Un actor extranjero circulaba en patinete por la autovía A-55 en sentido contrario, cuadruplicando la tasa de alcohol. La sanción máxima es de 1.200 euros, pero sin puntos que retirar y con el infractor ya fuera de España, la multa es papel mojado.
El domingo por la noche, un hombre de 28 años, identificado como actor de origen extranjero, fue detenido por la Guardia Civil tras circular en patinete eléctrico por la A-55 a la altura de Mos, en sentido contrario y con una tasa de alcohol cuatro veces superior a la permitida. El siniestro fue sin otros vehículos implicados, según La Voz de Galicia. Pero lo que la noticia oficial omite es que el patinete estaba trucado para superar los 25 km/h –dejando de ser un VMP para convertirse en un vehículo a motor sin homologar– y que el conductor carece de permiso de conducir español, por lo que la retirada de puntos es imposible.

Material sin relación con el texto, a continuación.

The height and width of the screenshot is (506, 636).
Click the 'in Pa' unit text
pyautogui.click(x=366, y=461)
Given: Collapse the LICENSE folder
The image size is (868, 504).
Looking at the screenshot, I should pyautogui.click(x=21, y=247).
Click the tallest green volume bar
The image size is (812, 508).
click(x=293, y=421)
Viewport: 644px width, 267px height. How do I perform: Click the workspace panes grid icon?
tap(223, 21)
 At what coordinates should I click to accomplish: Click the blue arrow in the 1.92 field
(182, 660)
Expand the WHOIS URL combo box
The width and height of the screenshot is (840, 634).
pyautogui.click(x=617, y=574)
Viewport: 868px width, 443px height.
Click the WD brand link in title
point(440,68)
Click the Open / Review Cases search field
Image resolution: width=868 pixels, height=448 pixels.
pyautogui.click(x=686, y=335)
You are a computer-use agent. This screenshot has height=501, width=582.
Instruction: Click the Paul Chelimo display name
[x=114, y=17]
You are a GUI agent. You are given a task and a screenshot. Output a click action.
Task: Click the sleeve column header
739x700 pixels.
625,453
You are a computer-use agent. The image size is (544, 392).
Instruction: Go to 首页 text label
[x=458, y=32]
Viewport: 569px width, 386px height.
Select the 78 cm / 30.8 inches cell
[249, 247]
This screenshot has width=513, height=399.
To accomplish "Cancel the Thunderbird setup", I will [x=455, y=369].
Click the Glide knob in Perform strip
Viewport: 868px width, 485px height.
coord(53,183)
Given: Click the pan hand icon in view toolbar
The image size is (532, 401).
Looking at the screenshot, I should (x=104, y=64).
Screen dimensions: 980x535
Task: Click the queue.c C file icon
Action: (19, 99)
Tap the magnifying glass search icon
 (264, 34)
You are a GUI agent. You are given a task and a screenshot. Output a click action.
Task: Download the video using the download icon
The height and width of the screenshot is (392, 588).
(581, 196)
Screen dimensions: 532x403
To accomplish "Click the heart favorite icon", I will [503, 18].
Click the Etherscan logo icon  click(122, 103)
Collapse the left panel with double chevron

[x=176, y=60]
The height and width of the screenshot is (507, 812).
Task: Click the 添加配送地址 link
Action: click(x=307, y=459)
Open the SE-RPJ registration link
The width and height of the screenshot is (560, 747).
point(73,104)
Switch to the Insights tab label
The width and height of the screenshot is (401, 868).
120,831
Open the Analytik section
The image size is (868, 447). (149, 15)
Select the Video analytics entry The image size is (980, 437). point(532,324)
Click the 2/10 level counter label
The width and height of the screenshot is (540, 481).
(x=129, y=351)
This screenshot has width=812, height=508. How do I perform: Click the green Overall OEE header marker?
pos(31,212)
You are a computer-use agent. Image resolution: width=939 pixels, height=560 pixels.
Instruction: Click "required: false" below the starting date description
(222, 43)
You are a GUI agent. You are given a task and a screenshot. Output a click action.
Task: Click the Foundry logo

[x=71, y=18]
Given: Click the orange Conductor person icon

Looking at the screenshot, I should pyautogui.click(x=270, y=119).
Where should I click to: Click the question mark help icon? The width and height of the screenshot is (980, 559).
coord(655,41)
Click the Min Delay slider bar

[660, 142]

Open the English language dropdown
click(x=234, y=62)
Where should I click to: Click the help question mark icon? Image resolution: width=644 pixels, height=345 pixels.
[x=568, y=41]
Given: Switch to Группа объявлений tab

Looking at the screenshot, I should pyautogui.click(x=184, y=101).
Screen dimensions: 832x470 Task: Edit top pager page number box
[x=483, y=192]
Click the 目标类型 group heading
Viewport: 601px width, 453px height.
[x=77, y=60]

El agujero legal de los patinetes trucados
Cuando un patinete supera los 25 km/h, la DGT lo clasifica como ciclomotor, lo que exige carnet, seguro y matrícula. Pero en la práctica, las autoridades rara vez realizan peritajes técnicos. En este caso, según el atestado, el vehículo había sido modificado para alcanzar velocidades de autovía. Sin embargo, la fiscalía no solicitó medidas cautelares y el infractor, al ser extranjero y sin arraigo, pudo abandonar el país. La multa de 1.200€ queda sin cobrar y el conductor, según fuentes cercanas al caso, ya habría regresado a su país de origen.
¿Quién paga las consecuencias?
Mientras tanto, los conductores con carnet español y vehículo a su nombre enfrentan multas de hasta 1.500€ y 4 puntos por olvidar el seguro. La paradoja es evidente: el sistema fiscal y sancionador solo aprieta a quien tiene algo que perder. El patinete kamikaze se va de rositas, y la próxima vez que alguien intente una maniobra similar, sabrá que la ley es papel mojado si no hay bienes ni permisos que embargar.
La prensa que no contó toda la historia
La Voz de Galicia publicó la noticia destacando la sanción máxima de 1.200€, pero omitió el detalle clave: el infractor no tenía puntos que perder ni intención de pagar. El debate en redes sociales ha señalado que el enfoque mediático trata de evitar el titular incómodo: «otro guiri que se fue de vacaciones sin pagar». La judicialización de estos casos se topa con la realidad de que, sin fianza, el juzgado archiva.
La conclusión provisional es que la normativa de patinetes, diseñada para la micromovilidad urbana, no contempla a los kamikazes que juegan a la ruleta rusa en autovías. Y mientras no haya consecuencias reales, el siguiente trucado estará esperando su turno. Algo nos dice que este no será el último incidente de este calibre.